** Opening Data to examine block **
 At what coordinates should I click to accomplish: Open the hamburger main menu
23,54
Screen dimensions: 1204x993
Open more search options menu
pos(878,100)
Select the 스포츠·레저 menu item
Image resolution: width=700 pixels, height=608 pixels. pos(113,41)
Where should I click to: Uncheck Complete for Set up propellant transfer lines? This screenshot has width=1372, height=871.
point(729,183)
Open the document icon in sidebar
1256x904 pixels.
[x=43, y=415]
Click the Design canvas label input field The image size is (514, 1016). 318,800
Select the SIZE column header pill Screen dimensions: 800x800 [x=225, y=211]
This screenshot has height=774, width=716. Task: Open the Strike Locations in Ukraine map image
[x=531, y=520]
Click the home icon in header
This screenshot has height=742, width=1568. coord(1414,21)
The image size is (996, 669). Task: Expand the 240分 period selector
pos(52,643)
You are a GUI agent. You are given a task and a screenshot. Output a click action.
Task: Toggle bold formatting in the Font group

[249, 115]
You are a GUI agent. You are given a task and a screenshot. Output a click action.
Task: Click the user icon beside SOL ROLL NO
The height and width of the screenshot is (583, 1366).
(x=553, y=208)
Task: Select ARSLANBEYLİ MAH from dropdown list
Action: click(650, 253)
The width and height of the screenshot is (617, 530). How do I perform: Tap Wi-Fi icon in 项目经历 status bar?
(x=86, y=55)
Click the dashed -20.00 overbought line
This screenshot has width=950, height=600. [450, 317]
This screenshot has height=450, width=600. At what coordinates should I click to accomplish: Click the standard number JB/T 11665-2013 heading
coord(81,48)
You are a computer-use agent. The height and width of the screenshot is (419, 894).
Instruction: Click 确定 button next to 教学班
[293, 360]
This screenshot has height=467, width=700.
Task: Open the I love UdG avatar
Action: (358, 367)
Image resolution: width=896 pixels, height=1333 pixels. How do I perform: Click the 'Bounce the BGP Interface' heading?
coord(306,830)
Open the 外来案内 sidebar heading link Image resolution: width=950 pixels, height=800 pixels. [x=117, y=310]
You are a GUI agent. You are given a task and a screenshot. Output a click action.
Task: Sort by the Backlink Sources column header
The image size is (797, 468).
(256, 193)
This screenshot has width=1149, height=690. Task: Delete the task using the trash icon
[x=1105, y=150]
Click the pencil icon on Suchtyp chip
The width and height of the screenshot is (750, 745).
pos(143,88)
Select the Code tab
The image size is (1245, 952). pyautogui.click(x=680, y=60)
** Closing Data to examine block **
» What you need to do: Read the records above. Show each line that has the string "dimensions".

» Result for this task:
Screen dimensions: 1204x993
Select the SIZE column header pill Screen dimensions: 800x800 [x=225, y=211]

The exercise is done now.